> Problem requirements
The range runs from the line containing "Instruction: Expand the" to the last line of the entries. Copy that range exactly, omitting pictures.

> Dataset records
+-------+

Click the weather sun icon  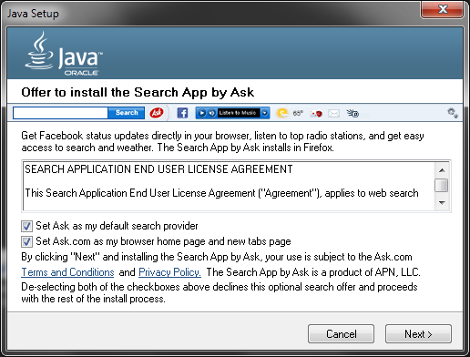(282, 113)
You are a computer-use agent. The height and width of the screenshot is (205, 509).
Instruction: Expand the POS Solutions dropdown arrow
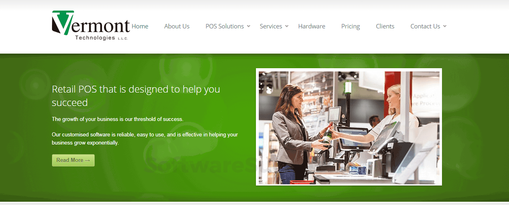249,26

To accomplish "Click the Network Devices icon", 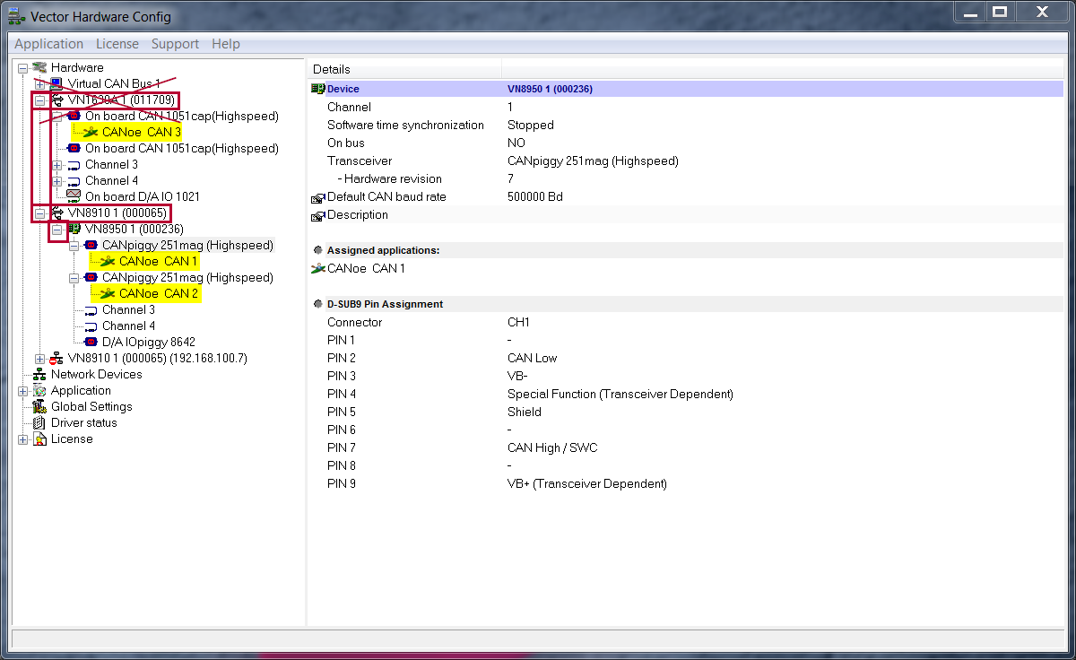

+-------+

> Expected output
Instruction: Expand the POS Solutions dropdown arrow
249,26

To accomplish "Click the Network Devices icon", 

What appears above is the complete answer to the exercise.